Immunotherapy utilising own immune cells might also be useful in treating other difficult diseases, such as HIV, HBV, beside cancers
The engineering of specific virus-targeting receptors onto a patient’s own immune cells is now being explored by scientists from Duke-NUS Medical School (Duke-NUS), as a potential therapy for controlling infectious diseases, including the COVID-19-causing virus, SARS-CoV-2. This therapy that has revolutionised the treatment of patients with cancer has also been used in the treatment of other infectious diseases such as Hepatitis B virus (HBV), as discussed by the School’s researchers in a commentary published in the Journal of Experimental Medicine.
This therapy involves extracting immune cells, called T lymphocytes, from a patient’s blood stream and engineering one of two types of receptors onto them: chimeric antigen receptors (CAR) or T cell receptors (TCR). TCRs are naturally found on the surfaces of T lymphocytes while CARs are artificial T cell receptors that are generated in the laboratory. These receptors allow the engineered T lymphocytes to recognise cancerous or virus infected cells.
“This therapy is classically used in cancer treatment, where the lymphocytes of the patients are redirected to find and kill the cancer cells. However, its potential against infectious diseases and specific viruses has not been explored.
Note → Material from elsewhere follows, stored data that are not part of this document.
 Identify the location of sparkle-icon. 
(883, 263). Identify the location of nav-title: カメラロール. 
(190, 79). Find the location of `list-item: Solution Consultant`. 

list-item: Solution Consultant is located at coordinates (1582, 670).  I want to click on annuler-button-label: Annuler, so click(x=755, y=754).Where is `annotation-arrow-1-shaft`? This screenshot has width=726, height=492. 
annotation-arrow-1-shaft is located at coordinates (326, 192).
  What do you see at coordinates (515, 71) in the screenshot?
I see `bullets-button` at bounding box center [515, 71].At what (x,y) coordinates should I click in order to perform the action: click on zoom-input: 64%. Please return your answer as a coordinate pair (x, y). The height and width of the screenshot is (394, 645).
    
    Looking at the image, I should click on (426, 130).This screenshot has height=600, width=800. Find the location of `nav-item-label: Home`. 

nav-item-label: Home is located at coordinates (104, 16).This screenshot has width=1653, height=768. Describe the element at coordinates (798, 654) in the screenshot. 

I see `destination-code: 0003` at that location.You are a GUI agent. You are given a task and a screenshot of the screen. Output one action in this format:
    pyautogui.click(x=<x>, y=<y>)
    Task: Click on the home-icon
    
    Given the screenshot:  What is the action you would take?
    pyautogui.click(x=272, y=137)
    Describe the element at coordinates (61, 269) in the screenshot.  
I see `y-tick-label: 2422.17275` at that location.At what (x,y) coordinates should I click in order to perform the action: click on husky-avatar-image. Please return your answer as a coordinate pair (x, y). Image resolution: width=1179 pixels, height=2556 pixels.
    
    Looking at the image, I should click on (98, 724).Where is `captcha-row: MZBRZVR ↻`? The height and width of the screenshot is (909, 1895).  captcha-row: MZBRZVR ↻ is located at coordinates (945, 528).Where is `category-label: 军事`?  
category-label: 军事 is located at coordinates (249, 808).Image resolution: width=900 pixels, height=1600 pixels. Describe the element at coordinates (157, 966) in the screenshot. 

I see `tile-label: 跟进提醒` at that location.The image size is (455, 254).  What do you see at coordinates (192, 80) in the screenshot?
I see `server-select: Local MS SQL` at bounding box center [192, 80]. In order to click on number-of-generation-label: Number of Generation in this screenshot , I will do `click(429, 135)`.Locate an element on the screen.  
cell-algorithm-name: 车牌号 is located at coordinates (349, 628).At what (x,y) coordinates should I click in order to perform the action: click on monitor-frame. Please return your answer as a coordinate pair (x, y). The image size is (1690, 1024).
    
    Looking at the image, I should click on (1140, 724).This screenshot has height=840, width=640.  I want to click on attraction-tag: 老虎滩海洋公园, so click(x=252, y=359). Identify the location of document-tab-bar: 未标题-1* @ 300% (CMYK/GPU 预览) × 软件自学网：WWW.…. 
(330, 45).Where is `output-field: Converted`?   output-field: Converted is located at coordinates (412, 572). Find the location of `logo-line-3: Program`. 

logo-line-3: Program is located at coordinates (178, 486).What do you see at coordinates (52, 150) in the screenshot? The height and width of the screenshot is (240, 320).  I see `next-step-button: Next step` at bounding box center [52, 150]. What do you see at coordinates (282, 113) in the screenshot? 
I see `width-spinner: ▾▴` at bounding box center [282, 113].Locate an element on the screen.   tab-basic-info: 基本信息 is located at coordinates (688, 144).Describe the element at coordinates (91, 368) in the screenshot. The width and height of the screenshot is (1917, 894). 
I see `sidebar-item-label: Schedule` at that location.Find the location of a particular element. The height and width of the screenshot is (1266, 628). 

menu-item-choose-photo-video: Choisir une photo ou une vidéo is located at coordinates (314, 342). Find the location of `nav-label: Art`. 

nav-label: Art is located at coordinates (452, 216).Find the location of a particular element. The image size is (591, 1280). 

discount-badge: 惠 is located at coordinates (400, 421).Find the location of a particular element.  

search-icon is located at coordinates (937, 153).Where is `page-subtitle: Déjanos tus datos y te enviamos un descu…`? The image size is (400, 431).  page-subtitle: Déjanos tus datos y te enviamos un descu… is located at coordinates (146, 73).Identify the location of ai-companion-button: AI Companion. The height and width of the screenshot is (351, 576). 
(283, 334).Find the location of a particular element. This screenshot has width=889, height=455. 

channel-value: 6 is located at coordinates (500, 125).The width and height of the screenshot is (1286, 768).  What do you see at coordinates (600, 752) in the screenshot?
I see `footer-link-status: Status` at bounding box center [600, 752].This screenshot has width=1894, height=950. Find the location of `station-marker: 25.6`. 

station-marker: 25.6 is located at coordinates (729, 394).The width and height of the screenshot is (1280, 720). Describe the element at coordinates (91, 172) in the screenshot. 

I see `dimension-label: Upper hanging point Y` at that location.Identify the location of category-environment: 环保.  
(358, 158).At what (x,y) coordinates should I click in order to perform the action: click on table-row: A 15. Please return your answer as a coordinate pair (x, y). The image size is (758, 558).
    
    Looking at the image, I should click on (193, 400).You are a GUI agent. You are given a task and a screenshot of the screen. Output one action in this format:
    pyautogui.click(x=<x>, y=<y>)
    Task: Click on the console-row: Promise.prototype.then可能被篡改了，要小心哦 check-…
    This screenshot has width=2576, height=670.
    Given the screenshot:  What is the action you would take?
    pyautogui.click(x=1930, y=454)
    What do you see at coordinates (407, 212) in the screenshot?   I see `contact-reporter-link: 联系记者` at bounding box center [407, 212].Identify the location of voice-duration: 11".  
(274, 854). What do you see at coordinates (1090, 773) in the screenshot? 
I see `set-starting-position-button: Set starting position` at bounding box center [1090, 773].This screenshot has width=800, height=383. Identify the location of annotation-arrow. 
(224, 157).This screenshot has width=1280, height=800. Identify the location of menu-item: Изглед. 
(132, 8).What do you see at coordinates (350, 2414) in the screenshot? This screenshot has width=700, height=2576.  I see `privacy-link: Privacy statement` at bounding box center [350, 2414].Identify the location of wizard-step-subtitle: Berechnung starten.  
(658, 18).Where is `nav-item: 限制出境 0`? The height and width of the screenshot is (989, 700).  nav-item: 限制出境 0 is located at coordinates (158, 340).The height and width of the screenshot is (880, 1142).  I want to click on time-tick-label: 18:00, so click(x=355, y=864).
We argue that some infections, such as HIV and HBV, can be a perfect target for this therapy, especially if lymphocytes are engineered using an approach that keeps them active for a limited amount of time to minimise potential side effects,” said Dr Anthony Tanoto Tan, Senior Research Fellow at the Duke-NUS’ Emerging Infectious Diseases (EID) programme and the lead author of this commentary.
This type of immunotherapy requires specialised personnel and equipment, and it needs to be administered indefinitely. This makes it cost-prohibitive for treating most types of viral infections. However, in the case of HBV infections, for example, current anti-viral treatments merely suppress viral replication and cure less than 5% of patients. Treating these patients with a combination of anti-virals and CAR/TCR T cells could be a viable option. The team’s approach using mRNA electroporation to engineer CAR/TCR T cells limits their functional activity to a short period of time, and hence provides enhanced safety features suited for its deployment in patients with chronic viral diseases.
“We demonstrated that T cells can be redirected to target the coronavirus responsible for SARS. Our team has now begun exploring the potential of CAR/TCR T cell immunotherapy for controlling the COVID-19-causing virus, SARS-CoV-2, and protecting patients from its symptomatic effects,” said Professor Antonio Bertoletti from the Duke-NUS’ EID programme, who is the senior author of this commentary.
“Infectious diseases remain a leading cause of morbidity and mortality worldwide, necessitating the development of novel and innovative therapeutics. Although immunotherapy is most commonly associated with the treatment of cancer or inflammatory diseases such as arthritis, this commentary accentuates the evolving role of this specialised treatment strategy for various infectious diseases,” said Professor Patrick Casey, Senior Vice Dean for Research at Duke-NUS.